С запиской от Мюллера я приехал в нашу внутреннюю тюрьму и улёгся спать. Кормили меня прилично за мои же деньги. Три дня у меня был отпуск без звонков, совещаний, работы с документами. Но как быстро всё кончается. Меня перевезли на конспиративную квартиру партии и поместили в камеру, которая более похожа на карцер. Нужно будет перенимать партийный опыт, и делать карцеры на наших объектах.
Начались ежедневные партийные допросы о том, кто меня завербовал, партийные органы СССР или НКВД? Какая задача поставлена передо мной? Давили на партийную сознательность. Припоминали мне всё, что я говорил на корпоративах в гестапо, от ума своего, раскрывая источники информации.
Когда тебе предлагают очистить свою совесть, то это подразумевает то, что дни твои сочтены. Никакого прощения или амнистии не предполагается. И вообще приговор будет такой строгий, что сами судьи потом будут удивляться тому, как они его вынесли. Совесть можно очищать только самостоятельно, сказав самому себе, что вот это и это плохо, я гад и буду казнить себя по своим законам, сурово, но недолго. А вот это проявление моей доблести, но я этим не буду ни перед кем хвастаться. Если тебя в чём-то обвиняют, то пусть доказывают это, а не пользуются вашей помощью для увеличения срока тюремного заключения или вынесения смертного приговора. Нельзя идти на контакт со следствием. Если пошёл на контакт, то тем самым ты подписываешься под соглашением с дьяволом и будешь предавать своих за дополнительную пайку баланды. Свои уже не будут считать тебя своим и сочтутся при первой же возможности.
На второй день я заткнулся и перестал вообще отвечать на вопросы, за что был посажен на хлеб и воду. Замолчал как большевик в охранке.
Приходил Борман. Обещал чин Bereichsleiter, это что-то вроде младшего штандартенфюрера по партийной табели о рангах, которая очень напоминает эсэсовские знаки различия, если я перейду на работу в партийную канцелярии начальником отдела по связям с внешними друзьями и дам материалы на Мюллера, чтобы он не помешал моему переходу на партийную работу.
Не получив никакого ответа, Борман завизжал, что он меня сгноит в лагерях, исключит из партии и меня автоматически выгонят из гестапо и из СС. Меня лишат германского гражданства и будут считать русским шпионом и прочее, и прочее...
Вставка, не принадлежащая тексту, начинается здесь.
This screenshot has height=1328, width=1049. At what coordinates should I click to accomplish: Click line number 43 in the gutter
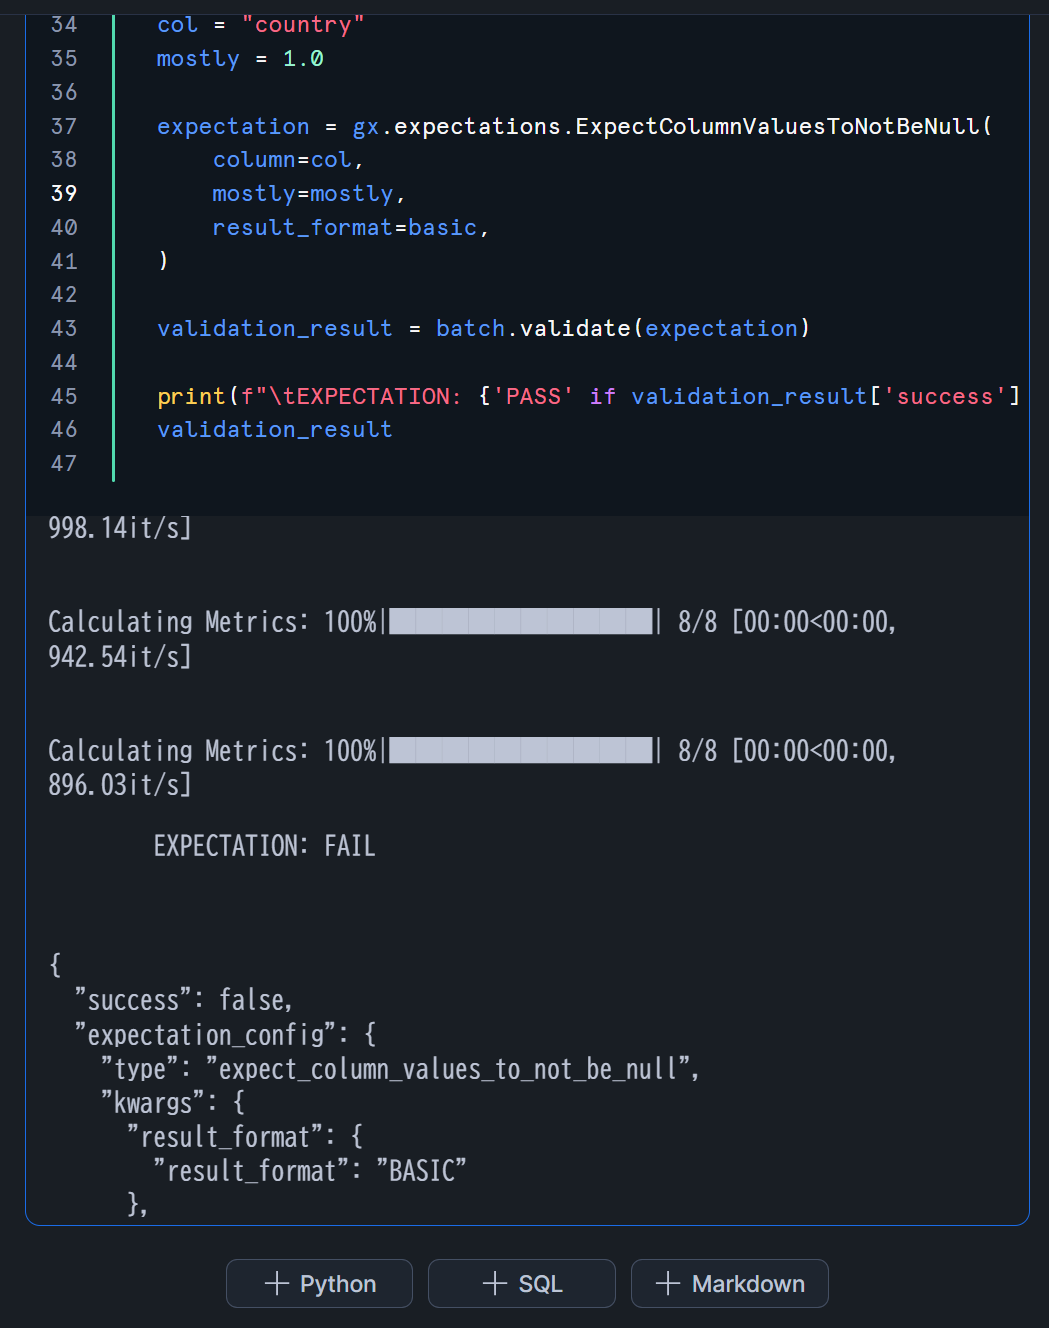pos(64,328)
Я смотрел на него и думал, до чего же все партийные республики одинаковы, когда в них одна партия имеет конституционное большинство и её главенство записано в Конституции.
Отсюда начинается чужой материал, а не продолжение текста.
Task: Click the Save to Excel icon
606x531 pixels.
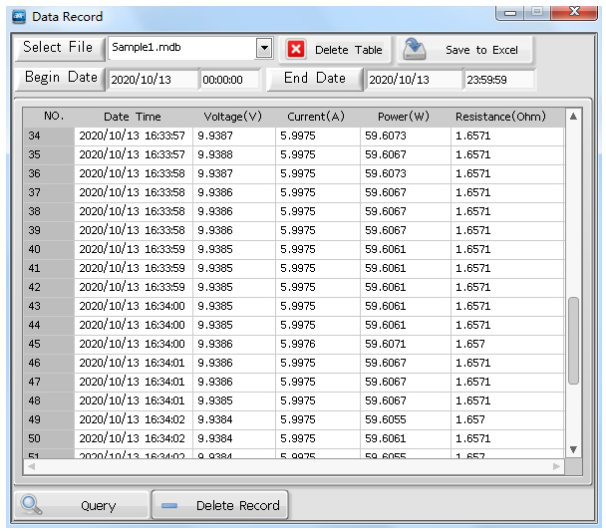Action: click(416, 49)
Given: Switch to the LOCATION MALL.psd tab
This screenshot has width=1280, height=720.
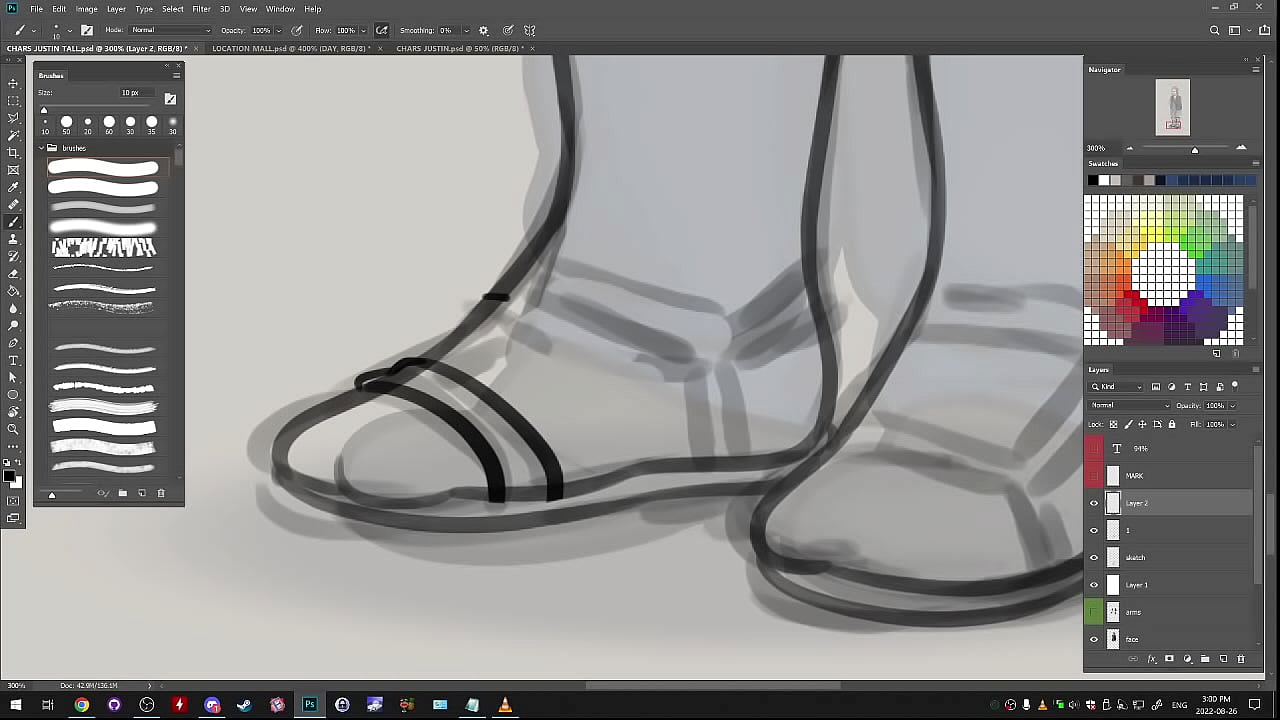Looking at the screenshot, I should click(290, 48).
Один к одному с ними исламские республики, где вместо конституции Коран, который определяет всю жизнь страны по раннесредневековым обычаям и традициям, невзирая на то, что на дворе двадцатый век и что инквизиция уже давно осуждена и канула в небытие.
В этих странах процветают средневековые способы казней и развивается традиция сжигать книги и произведения неугодных писателей, художников, музыкантов. Все люди должны одеваться в чёрные одежды, а женщины в паранджу и вести фарисейский образ жизни.
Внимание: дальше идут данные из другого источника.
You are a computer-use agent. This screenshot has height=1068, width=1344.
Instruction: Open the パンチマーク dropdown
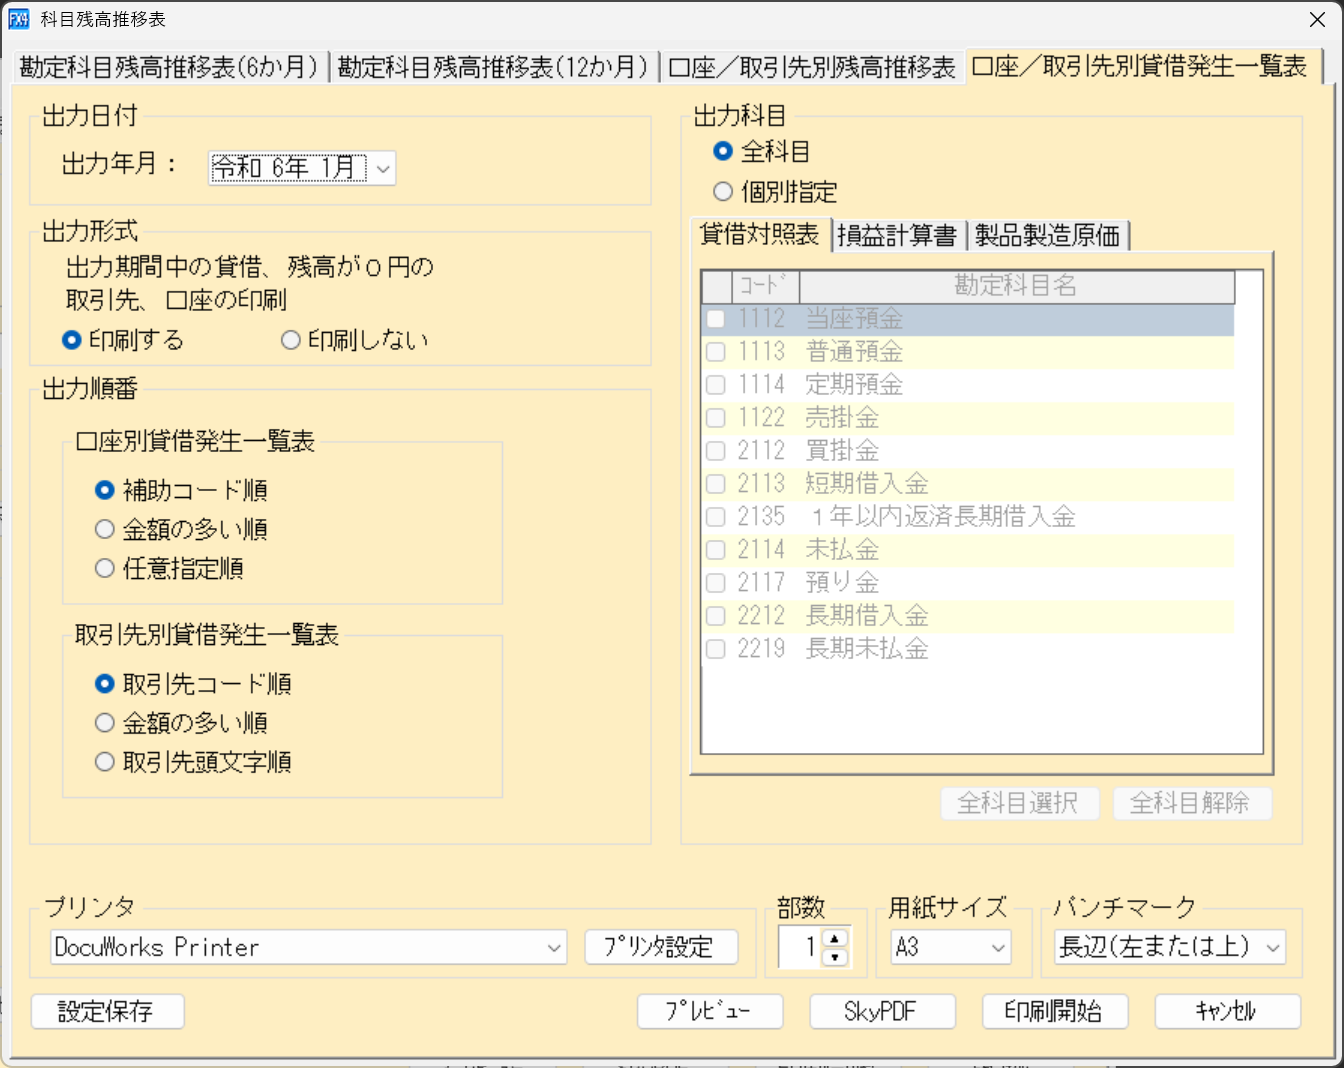pyautogui.click(x=1273, y=947)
Все партийные и религиозные страны стремятся к господству своей идеологии во всём мире и не остановятся перед применением любого вида оружия, способного уничтожить весь мир, лишь бы выжило несколько человек, проповедующих их идеологию или религию.
На исходе третьего дня мне завязали глаза и вывезли куда-то в восточном направлении. Трудно определить направление, если человек с детства не развивал свой гироскоп, который даётся ему от рождения. Мой отец указывал мне направление на север и водил меня по улицам, переулкам и неожиданно спрашивал, в каком направлении мы идём. Поначалу это бывает трудно, но потом человек при любых поворотах и вращениях вокруг своей оси не теряет однажды выбранное направление.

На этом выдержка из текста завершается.